Data shown Start Marker
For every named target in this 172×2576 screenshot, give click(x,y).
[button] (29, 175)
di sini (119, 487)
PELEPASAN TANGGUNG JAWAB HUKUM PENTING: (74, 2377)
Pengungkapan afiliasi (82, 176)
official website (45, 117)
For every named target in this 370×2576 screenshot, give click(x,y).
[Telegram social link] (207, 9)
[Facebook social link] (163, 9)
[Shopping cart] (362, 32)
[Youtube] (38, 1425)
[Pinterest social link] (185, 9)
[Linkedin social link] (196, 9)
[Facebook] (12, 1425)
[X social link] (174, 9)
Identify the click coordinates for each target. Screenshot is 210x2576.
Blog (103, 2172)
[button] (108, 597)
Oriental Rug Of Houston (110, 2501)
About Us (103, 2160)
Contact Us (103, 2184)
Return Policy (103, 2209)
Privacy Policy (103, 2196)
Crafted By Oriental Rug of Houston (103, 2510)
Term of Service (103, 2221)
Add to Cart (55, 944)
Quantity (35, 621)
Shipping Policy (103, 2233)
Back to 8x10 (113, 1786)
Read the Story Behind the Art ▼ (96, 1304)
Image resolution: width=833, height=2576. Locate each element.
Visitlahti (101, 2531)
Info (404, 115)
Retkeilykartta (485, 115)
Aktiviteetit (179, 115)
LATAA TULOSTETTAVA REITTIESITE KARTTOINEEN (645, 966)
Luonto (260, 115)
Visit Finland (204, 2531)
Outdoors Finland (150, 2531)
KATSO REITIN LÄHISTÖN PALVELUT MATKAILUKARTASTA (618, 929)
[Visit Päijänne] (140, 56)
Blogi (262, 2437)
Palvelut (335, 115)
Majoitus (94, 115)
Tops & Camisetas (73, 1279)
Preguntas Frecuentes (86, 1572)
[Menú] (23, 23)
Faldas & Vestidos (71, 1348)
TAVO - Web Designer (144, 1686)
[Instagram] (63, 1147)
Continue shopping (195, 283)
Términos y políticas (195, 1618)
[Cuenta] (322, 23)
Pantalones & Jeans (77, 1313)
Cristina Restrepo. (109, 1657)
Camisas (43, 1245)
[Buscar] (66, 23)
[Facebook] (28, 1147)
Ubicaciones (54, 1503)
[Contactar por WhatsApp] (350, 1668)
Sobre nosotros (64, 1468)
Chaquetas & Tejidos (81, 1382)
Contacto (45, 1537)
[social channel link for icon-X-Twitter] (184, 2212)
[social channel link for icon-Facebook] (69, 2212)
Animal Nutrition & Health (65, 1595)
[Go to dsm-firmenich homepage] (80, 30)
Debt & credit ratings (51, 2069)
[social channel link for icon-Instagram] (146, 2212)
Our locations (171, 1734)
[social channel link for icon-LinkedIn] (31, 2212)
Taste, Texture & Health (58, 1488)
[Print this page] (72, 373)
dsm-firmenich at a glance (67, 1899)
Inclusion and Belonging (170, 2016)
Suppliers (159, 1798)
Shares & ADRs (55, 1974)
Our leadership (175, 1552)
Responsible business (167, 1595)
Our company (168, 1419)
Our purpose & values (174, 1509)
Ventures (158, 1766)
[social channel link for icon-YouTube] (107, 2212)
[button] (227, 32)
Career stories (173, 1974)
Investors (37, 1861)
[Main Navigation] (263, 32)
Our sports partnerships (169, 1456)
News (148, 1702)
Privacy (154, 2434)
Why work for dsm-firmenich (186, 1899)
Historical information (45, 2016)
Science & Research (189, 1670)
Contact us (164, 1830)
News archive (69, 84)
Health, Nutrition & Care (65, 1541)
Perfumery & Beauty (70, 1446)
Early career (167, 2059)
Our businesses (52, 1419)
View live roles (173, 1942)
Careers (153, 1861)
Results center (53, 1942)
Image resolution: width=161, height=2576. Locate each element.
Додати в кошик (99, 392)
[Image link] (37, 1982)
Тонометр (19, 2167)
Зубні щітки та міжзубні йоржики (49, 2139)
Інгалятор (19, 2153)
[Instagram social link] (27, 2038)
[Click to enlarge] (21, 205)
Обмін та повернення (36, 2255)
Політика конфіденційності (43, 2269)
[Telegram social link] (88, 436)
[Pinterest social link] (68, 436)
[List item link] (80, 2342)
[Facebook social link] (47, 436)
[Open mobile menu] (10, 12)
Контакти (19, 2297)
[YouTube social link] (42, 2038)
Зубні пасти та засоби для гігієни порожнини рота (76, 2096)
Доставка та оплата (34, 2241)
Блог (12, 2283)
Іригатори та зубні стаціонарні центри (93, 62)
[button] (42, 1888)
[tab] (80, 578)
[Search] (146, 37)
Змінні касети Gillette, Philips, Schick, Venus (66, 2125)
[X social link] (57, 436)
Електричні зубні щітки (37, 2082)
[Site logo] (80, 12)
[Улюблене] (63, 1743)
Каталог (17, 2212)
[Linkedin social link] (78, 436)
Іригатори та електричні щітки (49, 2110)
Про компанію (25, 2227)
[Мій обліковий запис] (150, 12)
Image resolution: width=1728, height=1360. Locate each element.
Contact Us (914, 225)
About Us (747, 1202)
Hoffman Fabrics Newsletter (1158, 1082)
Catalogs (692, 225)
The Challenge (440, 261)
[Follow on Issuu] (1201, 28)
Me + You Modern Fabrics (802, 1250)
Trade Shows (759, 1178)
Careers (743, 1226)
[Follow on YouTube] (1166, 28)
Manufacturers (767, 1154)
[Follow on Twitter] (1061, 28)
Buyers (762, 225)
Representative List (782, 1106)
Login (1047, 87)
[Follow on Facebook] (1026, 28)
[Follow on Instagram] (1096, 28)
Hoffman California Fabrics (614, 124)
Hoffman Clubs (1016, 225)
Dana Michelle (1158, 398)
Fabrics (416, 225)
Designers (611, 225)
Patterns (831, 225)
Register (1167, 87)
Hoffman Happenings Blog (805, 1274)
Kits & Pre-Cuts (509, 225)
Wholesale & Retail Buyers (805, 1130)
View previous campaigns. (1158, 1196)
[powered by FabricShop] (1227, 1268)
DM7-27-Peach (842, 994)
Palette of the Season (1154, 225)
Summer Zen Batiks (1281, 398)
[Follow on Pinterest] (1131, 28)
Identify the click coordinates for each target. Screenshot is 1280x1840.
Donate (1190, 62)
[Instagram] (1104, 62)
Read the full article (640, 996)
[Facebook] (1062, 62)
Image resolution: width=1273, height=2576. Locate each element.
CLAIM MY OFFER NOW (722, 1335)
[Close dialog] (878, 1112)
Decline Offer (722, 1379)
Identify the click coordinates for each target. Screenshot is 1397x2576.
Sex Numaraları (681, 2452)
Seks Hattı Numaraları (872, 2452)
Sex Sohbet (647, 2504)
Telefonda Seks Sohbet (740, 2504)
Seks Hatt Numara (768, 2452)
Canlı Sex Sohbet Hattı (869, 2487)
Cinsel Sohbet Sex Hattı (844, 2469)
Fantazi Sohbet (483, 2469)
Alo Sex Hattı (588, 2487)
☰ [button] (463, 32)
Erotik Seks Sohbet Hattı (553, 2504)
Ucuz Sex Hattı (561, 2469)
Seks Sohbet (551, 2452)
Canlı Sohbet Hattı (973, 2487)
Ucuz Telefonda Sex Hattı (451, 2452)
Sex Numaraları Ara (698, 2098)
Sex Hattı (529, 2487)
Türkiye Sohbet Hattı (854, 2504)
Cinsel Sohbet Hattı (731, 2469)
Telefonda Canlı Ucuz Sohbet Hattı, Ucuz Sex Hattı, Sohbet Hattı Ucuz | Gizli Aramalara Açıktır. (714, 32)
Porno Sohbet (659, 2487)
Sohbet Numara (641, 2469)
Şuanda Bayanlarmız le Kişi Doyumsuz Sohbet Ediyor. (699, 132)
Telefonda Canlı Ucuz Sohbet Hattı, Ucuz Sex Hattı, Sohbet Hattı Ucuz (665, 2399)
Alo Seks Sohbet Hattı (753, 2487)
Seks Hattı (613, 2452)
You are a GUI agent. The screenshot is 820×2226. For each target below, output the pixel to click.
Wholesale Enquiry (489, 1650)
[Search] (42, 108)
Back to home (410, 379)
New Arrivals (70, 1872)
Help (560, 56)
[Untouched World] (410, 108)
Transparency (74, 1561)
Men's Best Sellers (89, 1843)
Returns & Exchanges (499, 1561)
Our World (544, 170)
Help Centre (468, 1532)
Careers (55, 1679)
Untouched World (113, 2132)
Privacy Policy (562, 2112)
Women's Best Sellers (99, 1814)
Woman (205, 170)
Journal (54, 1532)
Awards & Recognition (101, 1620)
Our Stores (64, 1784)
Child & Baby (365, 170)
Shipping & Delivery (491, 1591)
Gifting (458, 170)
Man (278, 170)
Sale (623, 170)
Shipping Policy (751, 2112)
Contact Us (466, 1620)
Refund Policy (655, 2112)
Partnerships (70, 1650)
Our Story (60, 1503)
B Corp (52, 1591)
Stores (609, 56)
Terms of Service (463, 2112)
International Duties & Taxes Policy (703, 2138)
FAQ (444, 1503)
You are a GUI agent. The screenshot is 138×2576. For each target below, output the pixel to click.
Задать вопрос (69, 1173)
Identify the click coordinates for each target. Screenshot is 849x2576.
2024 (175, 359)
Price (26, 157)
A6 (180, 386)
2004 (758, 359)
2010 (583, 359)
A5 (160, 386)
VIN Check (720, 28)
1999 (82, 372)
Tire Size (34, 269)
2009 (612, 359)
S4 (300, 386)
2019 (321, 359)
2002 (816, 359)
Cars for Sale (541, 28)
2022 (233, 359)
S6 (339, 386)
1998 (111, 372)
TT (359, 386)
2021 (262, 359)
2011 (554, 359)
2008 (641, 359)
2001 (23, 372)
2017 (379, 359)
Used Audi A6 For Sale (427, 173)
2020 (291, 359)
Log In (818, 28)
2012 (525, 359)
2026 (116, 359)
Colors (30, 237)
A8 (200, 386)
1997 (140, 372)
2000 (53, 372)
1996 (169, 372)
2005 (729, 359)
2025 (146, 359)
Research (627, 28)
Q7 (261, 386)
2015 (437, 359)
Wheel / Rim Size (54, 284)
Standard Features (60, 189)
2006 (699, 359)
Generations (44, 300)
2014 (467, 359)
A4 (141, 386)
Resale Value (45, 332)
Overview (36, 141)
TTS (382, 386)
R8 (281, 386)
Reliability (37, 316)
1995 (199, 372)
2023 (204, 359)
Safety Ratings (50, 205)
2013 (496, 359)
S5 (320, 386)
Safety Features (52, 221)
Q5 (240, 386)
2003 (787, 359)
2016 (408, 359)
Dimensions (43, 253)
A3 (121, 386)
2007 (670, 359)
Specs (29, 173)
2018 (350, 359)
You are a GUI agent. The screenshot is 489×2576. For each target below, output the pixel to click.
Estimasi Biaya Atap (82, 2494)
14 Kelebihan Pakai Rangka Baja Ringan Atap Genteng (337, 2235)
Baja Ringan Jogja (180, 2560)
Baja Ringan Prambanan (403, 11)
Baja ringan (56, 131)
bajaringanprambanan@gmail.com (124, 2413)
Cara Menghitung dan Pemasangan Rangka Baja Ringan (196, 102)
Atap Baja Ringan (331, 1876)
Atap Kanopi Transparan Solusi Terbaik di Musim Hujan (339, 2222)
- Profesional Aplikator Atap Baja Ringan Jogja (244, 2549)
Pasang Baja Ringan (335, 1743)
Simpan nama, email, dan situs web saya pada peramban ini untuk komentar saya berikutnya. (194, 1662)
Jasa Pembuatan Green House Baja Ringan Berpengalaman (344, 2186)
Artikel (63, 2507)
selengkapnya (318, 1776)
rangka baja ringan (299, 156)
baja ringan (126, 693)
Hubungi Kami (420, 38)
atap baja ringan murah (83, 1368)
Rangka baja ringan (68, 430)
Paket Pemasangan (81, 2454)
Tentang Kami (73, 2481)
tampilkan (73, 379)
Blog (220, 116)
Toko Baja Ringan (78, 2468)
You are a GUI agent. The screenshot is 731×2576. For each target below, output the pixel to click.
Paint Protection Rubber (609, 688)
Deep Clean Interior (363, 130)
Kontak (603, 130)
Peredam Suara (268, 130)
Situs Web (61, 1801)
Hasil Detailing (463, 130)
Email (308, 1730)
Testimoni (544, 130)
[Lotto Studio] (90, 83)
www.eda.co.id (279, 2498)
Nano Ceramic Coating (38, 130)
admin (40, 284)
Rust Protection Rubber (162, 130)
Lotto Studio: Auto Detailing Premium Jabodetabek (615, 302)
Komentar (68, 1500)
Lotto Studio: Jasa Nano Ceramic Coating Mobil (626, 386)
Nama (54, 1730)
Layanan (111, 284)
Data shown End Marker
Starting at the line that has "Shares & ADRs (55, 1974)" and ending at the line that has "Historical information (45, 2016)", please write out the lines above exactly, leaving out all others.

## [Response to this task]
Shares & ADRs (55, 1974)
Our leadership (175, 1552)
Responsible business (167, 1595)
Our company (168, 1419)
Our purpose & values (174, 1509)
Ventures (158, 1766)
[social channel link for icon-YouTube] (107, 2212)
[button] (227, 32)
Career stories (173, 1974)
Investors (37, 1861)
[Main Navigation] (263, 32)
Our sports partnerships (169, 1456)
News (148, 1702)
Privacy (154, 2434)
Why work for dsm-firmenich (186, 1899)
Historical information (45, 2016)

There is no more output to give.